→ Document text
This article is an end-to-end example of training, testing and saving a machine learning model for image classification using the TensorFlow python package.
TensorFlow
TensorFlow is a machine learning (primarily deep learning) package developed and open-sourced by Google; when it was originally released TensorFlow was a relatively low-level package for experienced users, however in the last few years and especially since the release of TensorFlow 2.0 it is now aimed at a wider range of users.
A few years ago I ran a PoC with one of our developers that looked at running TensorFlow models offline on one of our mobile applications. Whilst we found that it was possible we also encountered a few challenges that made the solution quite fiddly. Roll forward to 2020 and TensorFlow has improved a lot; the latest version has greater integration with the Keras APIs, it’s being extended to cover more of the data processing pipeline and has also branched out to support for new languages, with the TensorFlow.js package and the use-cases that it supports being particularly interesting.
Image Classification
Image classification is one of the best known applications for deep learning, it is utilised in a range of technological developments including novelty face swapping apps, new approaches to radiology and topological analysis of the environment. Typically image classification is achieved using a special type of neural network called a convolutional neural network (CNN), this article gives a great introduction to CNNs if you want to understand a bit more about them.
Example Notebook
A corresponding Jupyter notebook can be found here.
Pre-reading
First up if you don’t have TensorFlow installed and want to follow this example, check out the install guide. The code shown here was largely taken and adapted from two image classification examples on the TensorFlow website. Firstly this basic example and secondly this one that introduces some more concepts for improving model performance.
The Data
Rather than replay a prescribed exercise from TensorFlow I wanted to use an alternative data set, I find this helps me to get more understanding of each of the steps as invariably the example code requires some alteration.
In this case I have used an open data set taken from Kaggle, containing 7348 greyscale, 300×300 pixel images of submersible pump impellers. Some of those impellers have been classified as “Ok” whilst others have been classified as “Defective”. The challenge is to train a model on that data that can be used to accurately classify images as one or the other.
Setup
Firstly import TensorFlow and confirm the version; this example was created using version 2.3.0.
import tensorflow as tf print(tf.__version__)
Next specify some of the metadata that will be required to process the images, as mentioned these are grayscale images and so there is only 1 layer or channel of data, if these were rgb images then the number of colour layers would be 3.

(Records from a data source)
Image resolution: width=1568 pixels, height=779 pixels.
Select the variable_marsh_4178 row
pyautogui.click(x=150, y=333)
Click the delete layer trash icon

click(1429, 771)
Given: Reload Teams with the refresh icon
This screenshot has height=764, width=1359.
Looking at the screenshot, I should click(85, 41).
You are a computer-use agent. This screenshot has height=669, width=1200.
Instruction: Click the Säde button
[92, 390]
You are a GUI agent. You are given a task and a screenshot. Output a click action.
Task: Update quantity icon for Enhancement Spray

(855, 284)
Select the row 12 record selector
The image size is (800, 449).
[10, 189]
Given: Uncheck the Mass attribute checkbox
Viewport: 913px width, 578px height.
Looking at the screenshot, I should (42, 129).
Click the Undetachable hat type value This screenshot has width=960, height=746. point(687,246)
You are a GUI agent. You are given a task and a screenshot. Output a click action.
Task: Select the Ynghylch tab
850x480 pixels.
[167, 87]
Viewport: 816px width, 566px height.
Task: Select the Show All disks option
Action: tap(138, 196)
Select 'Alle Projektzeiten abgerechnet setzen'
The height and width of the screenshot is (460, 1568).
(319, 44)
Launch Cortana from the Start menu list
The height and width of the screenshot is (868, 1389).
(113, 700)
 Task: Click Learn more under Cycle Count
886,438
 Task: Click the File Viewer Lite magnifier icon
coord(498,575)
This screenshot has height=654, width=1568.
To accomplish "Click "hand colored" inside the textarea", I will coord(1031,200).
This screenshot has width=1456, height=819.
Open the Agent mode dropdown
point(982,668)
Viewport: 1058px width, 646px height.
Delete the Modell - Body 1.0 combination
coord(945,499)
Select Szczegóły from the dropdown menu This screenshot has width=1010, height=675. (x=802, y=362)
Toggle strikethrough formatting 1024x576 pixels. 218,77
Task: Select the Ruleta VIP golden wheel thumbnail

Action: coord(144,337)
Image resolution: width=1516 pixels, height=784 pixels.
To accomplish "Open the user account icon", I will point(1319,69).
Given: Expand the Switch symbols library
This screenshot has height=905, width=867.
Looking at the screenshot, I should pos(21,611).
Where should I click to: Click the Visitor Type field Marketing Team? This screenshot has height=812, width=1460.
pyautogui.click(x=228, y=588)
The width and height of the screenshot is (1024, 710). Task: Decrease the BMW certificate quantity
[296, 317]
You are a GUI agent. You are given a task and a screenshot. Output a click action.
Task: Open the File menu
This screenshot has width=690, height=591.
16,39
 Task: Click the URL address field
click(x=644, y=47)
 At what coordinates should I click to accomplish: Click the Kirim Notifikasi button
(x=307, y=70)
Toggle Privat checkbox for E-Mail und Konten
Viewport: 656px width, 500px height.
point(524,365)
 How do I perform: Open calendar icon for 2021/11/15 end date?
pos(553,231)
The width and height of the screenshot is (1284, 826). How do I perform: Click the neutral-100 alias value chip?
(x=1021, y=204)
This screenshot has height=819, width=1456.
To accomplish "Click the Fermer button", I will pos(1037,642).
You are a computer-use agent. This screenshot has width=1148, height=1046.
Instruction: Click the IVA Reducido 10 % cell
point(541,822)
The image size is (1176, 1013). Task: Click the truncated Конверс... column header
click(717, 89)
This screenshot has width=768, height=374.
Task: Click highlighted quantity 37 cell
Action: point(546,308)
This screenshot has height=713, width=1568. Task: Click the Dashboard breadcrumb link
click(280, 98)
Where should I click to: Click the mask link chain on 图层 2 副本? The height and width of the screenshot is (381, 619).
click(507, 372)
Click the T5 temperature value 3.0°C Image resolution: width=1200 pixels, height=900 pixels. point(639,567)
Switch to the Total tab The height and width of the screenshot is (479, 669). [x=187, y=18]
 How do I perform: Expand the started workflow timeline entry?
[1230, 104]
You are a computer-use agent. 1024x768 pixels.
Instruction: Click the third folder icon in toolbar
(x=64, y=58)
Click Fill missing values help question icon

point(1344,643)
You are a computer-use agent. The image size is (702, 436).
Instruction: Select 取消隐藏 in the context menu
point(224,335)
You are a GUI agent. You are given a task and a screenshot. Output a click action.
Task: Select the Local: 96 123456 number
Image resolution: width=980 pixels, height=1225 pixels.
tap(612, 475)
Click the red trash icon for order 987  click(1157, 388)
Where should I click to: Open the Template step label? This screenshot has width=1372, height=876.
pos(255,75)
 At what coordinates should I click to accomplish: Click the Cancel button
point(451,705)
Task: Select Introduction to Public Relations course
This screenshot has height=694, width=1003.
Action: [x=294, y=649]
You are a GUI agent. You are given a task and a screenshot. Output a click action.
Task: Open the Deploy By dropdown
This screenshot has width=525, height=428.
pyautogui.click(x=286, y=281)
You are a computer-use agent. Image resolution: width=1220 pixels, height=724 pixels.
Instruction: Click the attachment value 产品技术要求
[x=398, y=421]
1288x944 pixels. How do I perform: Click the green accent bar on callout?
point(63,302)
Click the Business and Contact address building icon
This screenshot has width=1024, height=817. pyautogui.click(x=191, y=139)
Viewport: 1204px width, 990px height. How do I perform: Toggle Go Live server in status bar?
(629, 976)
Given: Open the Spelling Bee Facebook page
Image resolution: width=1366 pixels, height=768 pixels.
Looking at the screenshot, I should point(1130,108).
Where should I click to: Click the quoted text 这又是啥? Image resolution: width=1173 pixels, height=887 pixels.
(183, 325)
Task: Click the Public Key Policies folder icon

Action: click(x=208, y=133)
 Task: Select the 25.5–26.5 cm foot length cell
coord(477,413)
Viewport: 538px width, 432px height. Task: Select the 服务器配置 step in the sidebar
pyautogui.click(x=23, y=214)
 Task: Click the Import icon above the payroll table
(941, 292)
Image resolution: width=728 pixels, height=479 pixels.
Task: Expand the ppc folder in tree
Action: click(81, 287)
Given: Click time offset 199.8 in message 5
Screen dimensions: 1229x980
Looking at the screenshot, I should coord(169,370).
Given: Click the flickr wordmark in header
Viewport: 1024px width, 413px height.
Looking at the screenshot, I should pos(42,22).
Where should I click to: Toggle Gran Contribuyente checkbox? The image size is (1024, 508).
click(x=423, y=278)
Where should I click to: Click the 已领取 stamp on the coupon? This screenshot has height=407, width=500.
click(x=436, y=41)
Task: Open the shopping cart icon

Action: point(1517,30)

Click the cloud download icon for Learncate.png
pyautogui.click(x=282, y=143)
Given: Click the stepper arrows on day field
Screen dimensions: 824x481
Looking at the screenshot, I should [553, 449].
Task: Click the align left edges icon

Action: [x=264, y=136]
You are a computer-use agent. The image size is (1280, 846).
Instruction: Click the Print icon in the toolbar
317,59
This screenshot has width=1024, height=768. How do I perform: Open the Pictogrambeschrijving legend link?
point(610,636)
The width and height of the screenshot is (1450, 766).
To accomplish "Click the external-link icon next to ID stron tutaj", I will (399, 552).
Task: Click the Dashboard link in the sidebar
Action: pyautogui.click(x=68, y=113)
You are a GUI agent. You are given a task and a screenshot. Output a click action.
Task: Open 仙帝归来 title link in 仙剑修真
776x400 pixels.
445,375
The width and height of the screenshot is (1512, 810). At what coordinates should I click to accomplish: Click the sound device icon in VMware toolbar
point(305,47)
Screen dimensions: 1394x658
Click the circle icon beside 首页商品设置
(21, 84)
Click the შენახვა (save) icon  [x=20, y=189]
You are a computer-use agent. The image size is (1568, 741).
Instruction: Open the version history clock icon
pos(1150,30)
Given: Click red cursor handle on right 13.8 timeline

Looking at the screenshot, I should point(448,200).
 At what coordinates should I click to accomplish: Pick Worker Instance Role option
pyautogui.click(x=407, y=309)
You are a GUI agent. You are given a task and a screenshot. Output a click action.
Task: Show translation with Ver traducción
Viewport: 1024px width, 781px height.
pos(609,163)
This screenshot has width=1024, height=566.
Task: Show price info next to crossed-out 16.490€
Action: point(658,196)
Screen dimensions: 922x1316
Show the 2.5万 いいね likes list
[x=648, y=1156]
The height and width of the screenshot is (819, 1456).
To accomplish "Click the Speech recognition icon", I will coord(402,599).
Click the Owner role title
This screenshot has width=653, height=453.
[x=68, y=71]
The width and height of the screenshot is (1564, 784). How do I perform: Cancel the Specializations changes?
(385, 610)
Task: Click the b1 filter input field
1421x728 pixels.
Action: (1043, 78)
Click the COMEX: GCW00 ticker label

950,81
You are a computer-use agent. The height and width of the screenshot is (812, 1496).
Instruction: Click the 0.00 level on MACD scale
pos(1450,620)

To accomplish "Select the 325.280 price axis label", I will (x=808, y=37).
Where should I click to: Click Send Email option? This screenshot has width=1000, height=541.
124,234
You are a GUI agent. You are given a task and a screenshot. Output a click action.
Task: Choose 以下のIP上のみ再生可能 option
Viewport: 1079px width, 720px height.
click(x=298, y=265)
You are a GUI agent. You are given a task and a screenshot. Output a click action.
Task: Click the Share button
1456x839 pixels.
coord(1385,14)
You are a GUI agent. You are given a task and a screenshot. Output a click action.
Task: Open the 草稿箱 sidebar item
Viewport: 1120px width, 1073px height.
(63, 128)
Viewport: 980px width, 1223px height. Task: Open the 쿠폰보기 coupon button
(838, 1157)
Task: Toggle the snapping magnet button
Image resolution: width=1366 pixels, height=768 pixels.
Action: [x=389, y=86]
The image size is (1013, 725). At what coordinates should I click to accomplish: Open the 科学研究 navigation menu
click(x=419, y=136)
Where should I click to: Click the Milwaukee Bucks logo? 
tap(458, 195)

→ Task description
Output the passage of the TensorFlow image classification article from "In this case" up to and including "using version 2.3.0.", copied word for word.

→ Exercise result
In this case I have used an open data set taken from Kaggle, containing 7348 greyscale, 300×300 pixel images of submersible pump impellers. Some of those impellers have been classified as “Ok” whilst others have been classified as “Defective”. The challenge is to train a model on that data that can be used to accurately classify images as one or the other.
Setup
Firstly import TensorFlow and confirm the version; this example was created using version 2.3.0.